SOME council staff will start industrial action on Thursday and go on strike next week over a dispute over conditions relating to compliance officers.
Redland City Council staff who are members of The Services Union are involved in the dispute.
TSU lead organiser Ben Jones said council management had tried to slash wages and conditions for parts of the workforce during negotiations that started in the middle of the year.
“...During the process our members have been resolute and have been able to win most arguments,” Mr Jones said.
“However, a sticking point is council’s refusal to guarantee the current conditions of compliance officers in the environment and regulation unit, who could potentially lose thousands of dollars per annum under the council proposal.
“These officers deliver front-line services to keep the community safe but, basically, management wants the ability to throw them under the bus.”
Mr Jones said the action could include a ban on collecting rates, fines and late fees as well as stop-work action and wearing campaign badges.
He said council had applied to the Queensland Industrial Relations Commission for a hearing to decide which employees were covered by the bargaining agreement.

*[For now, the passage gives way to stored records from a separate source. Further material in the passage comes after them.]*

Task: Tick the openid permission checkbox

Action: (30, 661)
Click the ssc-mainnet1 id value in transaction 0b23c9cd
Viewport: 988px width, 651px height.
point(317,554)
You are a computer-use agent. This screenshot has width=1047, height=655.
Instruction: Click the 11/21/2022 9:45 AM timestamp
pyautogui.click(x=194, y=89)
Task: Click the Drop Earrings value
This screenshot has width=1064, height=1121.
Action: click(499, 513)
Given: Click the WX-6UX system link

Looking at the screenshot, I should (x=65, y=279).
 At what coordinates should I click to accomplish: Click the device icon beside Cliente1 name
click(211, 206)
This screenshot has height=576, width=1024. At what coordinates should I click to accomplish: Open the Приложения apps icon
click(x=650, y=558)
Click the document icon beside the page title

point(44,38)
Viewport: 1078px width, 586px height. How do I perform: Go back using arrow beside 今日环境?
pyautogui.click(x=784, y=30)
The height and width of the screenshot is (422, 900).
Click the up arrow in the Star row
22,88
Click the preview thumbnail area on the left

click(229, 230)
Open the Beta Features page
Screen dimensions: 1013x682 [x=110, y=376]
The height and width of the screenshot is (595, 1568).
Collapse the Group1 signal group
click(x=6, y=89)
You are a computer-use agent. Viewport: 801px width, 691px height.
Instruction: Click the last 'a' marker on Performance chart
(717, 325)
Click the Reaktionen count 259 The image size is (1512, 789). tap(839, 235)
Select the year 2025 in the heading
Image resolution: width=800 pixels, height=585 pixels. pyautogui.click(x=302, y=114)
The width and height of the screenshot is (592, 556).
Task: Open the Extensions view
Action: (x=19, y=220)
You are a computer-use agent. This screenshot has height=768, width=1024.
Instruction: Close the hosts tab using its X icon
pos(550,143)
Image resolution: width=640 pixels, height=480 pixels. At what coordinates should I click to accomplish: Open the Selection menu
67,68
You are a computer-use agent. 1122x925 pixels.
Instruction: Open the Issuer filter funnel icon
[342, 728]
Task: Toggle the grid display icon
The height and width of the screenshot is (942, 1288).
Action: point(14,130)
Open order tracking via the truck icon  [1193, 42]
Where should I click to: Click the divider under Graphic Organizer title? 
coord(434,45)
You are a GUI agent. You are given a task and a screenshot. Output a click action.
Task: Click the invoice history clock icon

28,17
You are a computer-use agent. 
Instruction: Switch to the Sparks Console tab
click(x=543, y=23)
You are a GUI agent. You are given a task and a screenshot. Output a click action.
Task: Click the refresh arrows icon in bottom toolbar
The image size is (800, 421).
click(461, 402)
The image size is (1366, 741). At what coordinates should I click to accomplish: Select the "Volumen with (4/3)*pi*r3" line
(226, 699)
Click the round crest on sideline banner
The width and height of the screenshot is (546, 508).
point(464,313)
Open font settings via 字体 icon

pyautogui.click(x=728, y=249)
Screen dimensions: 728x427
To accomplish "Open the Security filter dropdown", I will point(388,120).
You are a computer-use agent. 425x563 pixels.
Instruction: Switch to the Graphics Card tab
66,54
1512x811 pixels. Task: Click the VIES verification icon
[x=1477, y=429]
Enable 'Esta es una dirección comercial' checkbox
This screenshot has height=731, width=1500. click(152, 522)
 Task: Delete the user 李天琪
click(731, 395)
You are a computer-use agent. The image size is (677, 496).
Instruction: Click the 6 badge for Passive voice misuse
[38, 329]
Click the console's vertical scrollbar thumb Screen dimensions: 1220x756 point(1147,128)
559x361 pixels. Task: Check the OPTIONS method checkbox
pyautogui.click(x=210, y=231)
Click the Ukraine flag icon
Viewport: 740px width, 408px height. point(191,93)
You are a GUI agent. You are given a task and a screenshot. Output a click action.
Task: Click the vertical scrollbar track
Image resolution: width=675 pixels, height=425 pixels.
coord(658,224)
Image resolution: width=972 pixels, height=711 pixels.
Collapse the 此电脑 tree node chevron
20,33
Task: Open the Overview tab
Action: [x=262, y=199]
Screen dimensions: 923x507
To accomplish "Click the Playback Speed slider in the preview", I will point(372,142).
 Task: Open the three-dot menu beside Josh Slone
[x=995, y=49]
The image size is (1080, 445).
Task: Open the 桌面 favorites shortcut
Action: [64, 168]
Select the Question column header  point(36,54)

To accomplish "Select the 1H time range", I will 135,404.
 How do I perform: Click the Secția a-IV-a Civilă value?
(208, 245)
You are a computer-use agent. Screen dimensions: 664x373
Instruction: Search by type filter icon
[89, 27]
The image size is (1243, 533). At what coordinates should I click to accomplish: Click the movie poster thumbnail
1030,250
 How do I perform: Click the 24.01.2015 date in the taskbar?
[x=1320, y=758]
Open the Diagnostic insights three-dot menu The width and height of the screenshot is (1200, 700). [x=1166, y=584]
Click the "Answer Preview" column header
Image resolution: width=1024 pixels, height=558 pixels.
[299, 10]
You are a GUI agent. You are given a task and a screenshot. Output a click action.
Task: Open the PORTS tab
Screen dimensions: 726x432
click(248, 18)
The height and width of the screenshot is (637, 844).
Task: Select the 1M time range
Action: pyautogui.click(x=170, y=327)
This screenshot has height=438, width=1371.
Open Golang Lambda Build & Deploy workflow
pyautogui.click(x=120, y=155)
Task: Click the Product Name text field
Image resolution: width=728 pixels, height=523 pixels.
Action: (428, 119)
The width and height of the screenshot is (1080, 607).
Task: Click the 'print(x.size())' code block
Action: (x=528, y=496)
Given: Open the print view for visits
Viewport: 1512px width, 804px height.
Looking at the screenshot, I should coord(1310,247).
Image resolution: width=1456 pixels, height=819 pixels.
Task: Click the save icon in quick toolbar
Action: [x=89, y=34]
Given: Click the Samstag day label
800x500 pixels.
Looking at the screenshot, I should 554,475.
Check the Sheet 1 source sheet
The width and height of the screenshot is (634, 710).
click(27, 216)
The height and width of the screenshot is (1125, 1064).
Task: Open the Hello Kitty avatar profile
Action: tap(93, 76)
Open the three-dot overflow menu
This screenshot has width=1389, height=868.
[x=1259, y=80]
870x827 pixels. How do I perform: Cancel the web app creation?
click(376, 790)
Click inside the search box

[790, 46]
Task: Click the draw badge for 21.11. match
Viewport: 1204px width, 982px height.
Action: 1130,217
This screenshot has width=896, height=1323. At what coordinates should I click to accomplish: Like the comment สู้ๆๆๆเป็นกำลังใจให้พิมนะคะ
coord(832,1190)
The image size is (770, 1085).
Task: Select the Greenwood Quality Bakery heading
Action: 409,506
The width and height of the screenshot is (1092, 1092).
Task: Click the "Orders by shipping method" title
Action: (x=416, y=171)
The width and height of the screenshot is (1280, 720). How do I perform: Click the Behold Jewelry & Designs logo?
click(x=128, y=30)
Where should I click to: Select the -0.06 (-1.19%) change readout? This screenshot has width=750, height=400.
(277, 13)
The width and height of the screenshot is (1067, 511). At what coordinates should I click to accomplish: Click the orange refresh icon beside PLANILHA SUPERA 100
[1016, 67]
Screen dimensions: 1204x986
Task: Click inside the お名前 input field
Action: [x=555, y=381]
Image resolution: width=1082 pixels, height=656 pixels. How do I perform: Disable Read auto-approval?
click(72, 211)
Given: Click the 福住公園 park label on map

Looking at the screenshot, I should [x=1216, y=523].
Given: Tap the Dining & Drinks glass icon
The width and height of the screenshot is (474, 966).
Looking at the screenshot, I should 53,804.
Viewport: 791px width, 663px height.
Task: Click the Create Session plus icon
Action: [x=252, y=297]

“This is a further disruptive tactic by council management to delay the first pay increase, which is proposed to happen only when the enterprise bargaining action gets certified,” Mr Jones said.
“Council says they want the same thing that our members do, which is maintenance of current arrangements but rather than put wording into the new EBA to reflect that, they’ve embarked on a potentially lengthy and costly QIRC process.
“Rather than sitting down and discussing the wording of the EBA sensibly, council prefers to threaten our members with being locked out if they wear a badge.”
TSU secretary Neil Henderson said council had been notified that members might take action like refraining from answering emails or issuing fines.
Council has been told members would strike on Wednesday, December 12 from 8am to 10am.
Mr Henderson said the union had been told by council that if staff wore campaign badges or clothing, they would be refused entry to council buildings.
“Council would rather lock people out than let them wear a badge,” Mr Henderson said.
A council spokesperson said the union had threatened as part of its industrial action to wear campaign badges and clothing, and ban answering and responding to emails.
The spokesperson said employees were free to wear campaign badges or clothing where they were not required to wear a council uniform for health and safety or community identification purposes.
”Council has advised that staff not answering or responding to emails or wearing a uniform when required to do so is unacceptable,” the spokesperson said.
“Members who choose to only perform part of their role should not attend the workplace.”
The spokesperson said council had offered a working arrangement that allowed for a four-day-on, four-day-off roster for some units but all proposals around that had been withdrawn by council.
”Council maintains two separate agreements for officers and outdoor workers,” the spokesperson said.
“An agreement for outdoor workers is concurrently being negotiated.”